My friend dropped off his bike to me and thought his carbs needed cleaned. I took the carbs apart, cleaned them, and put it back together. Bike still don't run right. Cranks fine and idols fine but when you give it gas, around half throttle it starts choking and popping. I read on the forums and they talk about limp mode when the switch is flipped inside the engine brake housing. As it turns out my friend has unplugged the engine brake and the two wire plug and tied the two wires together. The belt light is not on but the 2wd and 4wd light flashes?

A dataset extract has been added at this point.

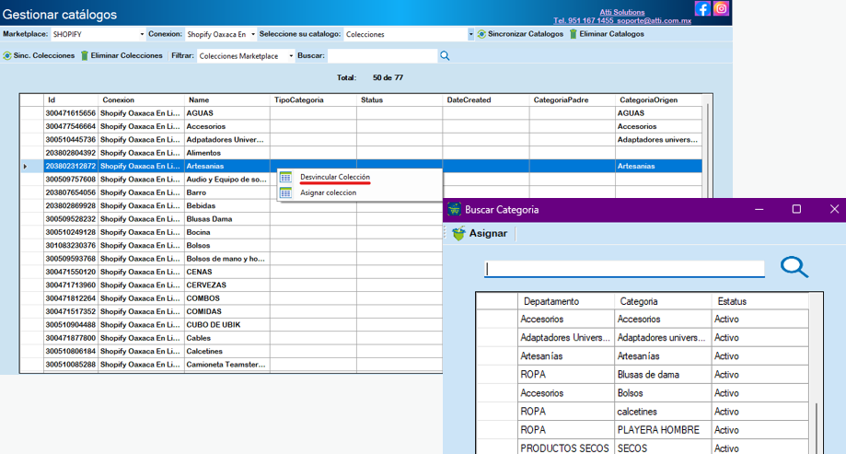Viewport: 846px width, 454px height.
Task: Click the large search magnifier in Buscar Categoria
Action: (x=794, y=267)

Is there a way to bypass the limp mode to make sure that it's in limp mode and not another problem?

Sent from my HTC6500LVW using Tapatalk


----------



## chopermech (Dec 3, 2012)

That will prohibit the belt from tripping the light and limp mode again, but you will have to reset it by using the white and grey plugs due to it having been previously tripped. Procedure is in the manual.


Sent from my iPhone using Tapatalk


----------



## BelievingThomas316 (Jan 8, 2014)

Even though the belt light isn't on, I done the rest anyway and it still acts as though in limp mode. Runs and idols fine. Half throttle starts cutting out. Any suggestions?

Sent from my HTC6500LVW using Tapatalk


----------



## BelievingThomas316 (Jan 8, 2014)

Anyone got any suggestions?

Sent from my HTC6500LVW using Tapatalk


----------



## chopermech (Dec 3, 2012)

The only thing i can think of, is make sure the belt switch plug is jumped (closed circuit) and make sure you have done the reset procedure correctly. 


Sent from my iPhone using Tapatalk


----------



## dman66 (Feb 20, 2011)

Check the chokes to insure they are not on. The chokes can get caught up inside the carbs,the cable can stick,or even the way the choke cables are routed can cause enough tension to turn on the chokes slightly. If you crack open the air box a little,ride it,does it get better ?


----------



## BelievingThomas316 (Jan 8, 2014)

I'll get back with both of you. I'll redo the reset procedure and then try the air box trick. 

Sent from my HTC6500LVW using Tapatalk


----------